TEXT UNDER STUDY
§

Federal Student Loan Payments Resume
Federal Student Loan Payments Kick-In. For many federal student loan borrowers, the end of the pandemic-related payment pause is fast approaching. Beginning in October, many of these borrowers will be required to resume their monthly payments, which were deferred since the start of COVID (2020). However, there are some options and resources available for borrowers who may struggle to make payments or who want to reduce their interest costs. Here we discuss some of the steps borrowers can take to prepare for the end of the student loan payment pause and what to do next.
Student Loan Refinancing to Private Lender
If you’re considering refinancing your student loans, it’s important to weigh the pros and cons before deciding. Refinancing your private student loans could help you get a better interest rate, reduce your monthly payments, or pay off your loans faster. However, the low-interest rate environment that we witnessed since the 2009/2010 period has quickly evaporated, so finding favorable private lending rates may be hard to come by in today’s higher rate environment.
When doing an analysis, you’ll want to look at several key metrics like the interest rate, the monthly payment, the difference between the private loan payment and your current payment, and the total interest saved over the period, among others. But remember, if you have federal student loans, refinancing them with a private lender would mean losing out on federal protections such as income-driven repayment plans and debt forgiveness programs. Some private lenders (not affiliated with and not an endorsement by EAM) to check current student loan lending rates are SoFi and Laurel Road.
Keep Federal Student Loan(s)
If you do decide to keep your federal student loans, there are a few options described below that may provide you with some flexibility in loan payments.
Federal Student Loan(s) – Loan Consolidation
While consolidating your federal loans won’t lower your interest rate or save you money, it will simplify your payments by combining multiple federal loans into one loan with a single monthly payment. Furthermore, loan consolidation may be required to apply for the income-driven repayment (IDR) plans offered.
Federal Student Loan(s) – Income-Driven Repayment (IDR) Plans
IDR plans were set up to help borrowers manage their student loan payments which are based on borrower’s income levels and family size. Some IDR plans include Revised Pay-As-You-Earn (REPAYE), Pay-As-You-Earn (PAYE), and Income-Based Repayment (IBR), and Income-Contingent Repayment (ICR). Most recently, the Biden-Harris administration launched the Savings on a Valuable Education (SAVE) program, which is meant to supersede the REPAYE program.
Many borrowers may find SAVE attractive. It’s estimated that SAVE will cut payments on undergraduate loans in half compared to other IDR plans, ensure that borrowers never see their balance grow if they keep up with their required payments, and protect more of a borrower’s income.

§

GIVEN DATA
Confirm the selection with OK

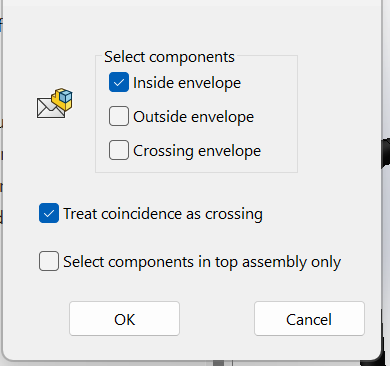124,319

§

REQUIRED TASKS
1) Say whether each statement below agrees with the student loan text above. Answer yes or no for each, and quote the words of the text that decide it.
(a) Many federal borrowers must start making monthly payments again beginning in October.
(b) Consolidating federal loans lowers the interest rate.
(c) The SAVE program is meant to supersede the PAYE program.
2) Quote the passage of the student loan text above starting at "When doing an" and ending at "and Laurel Road.".

RESPONSES FOR EACH TASK
1)
(a) Yes: "Beginning in October, many of these borrowers will be required to resume their monthly payments"
(b) No: "consolidating your federal loans won’t lower your interest rate or save you money"
(c) No: "which is meant to supersede the REPAYE program"

2)
When doing an analysis, you’ll want to look at several key metrics like the interest rate, the monthly payment, the difference between the private loan payment and your current payment, and the total interest saved over the period, among others. But remember, if you have federal student loans, refinancing them with a private lender would mean losing out on federal protections such as income-driven repayment plans and debt forgiveness programs. Some private lenders (not affiliated with and not an endorsement by EAM) to check current student loan lending rates are SoFi and Laurel Road.